The Duke’s mummified remains were placed in an ancient Egyptian sarcophagus which he had purchased 30 years earlier, which was chiselled out to fit his frame.

Afterwards his grace was entombed in a vast Roman-style mausoleum on the grounds of his Scottish estate, described by The Times as “The most costly and magnificent temple for the reception of the dead in the world – always excepting the pyramids.”

As the century progressed, treasures from ancient burial sites poured into Britain. Reproductions included statues in the Crystal Palace Exhibition of 1851.

Egyptian Avenue at Highgate Cemetery built in pseudo Egyptian style.

Carreras Black Cat Cigarette factory incorporated statues resembling the Egyptian cat goddess, Bastet.

The unique beauty of Egyptian relics created a demand for copies, and the trend influenced tastes in clothing, jewelry, furniture, and architecture.

Buttons depicted pharaoh’s heads and sphinxes. Sarcophagi flanked shops carrying Egyptian tobacco. Travel companies offered package tours down the Nile with guaranteed stops for mummified souvenirs. Ladies wore brooches shaped like scarab beetles and dressed for costume parties in golden headdresses.

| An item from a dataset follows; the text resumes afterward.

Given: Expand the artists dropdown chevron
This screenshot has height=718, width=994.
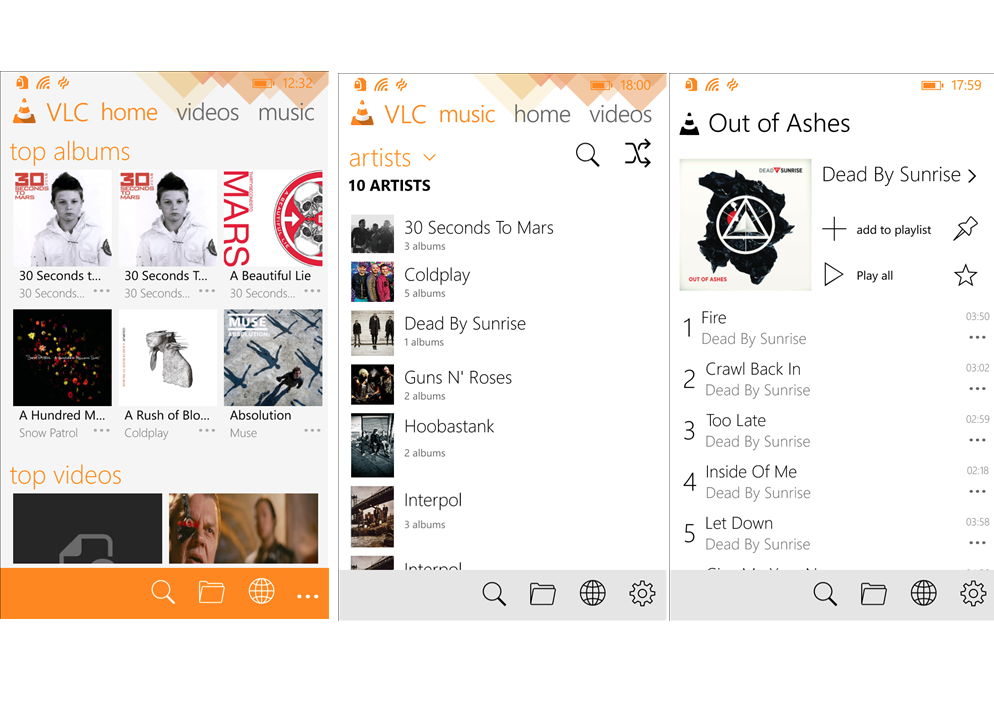Looking at the screenshot, I should 430,157.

Egyptian motifs adorned everything from settees to biscuit boxes.

A fitting place to end this brief overview of the Victorian preoccupation with the ancient glories of Egypt is the poem Ozymandias (another name for Rameses) written by Percy Bysshe Shelly in 1818:

My name is Ozymandias, King of Kings;
Look on my Works, ye Mighty, and despair!
Nothing beside remains. Round the decay
Of that colossal Wreck, boundless and bare
The lone and level sands stretch far away.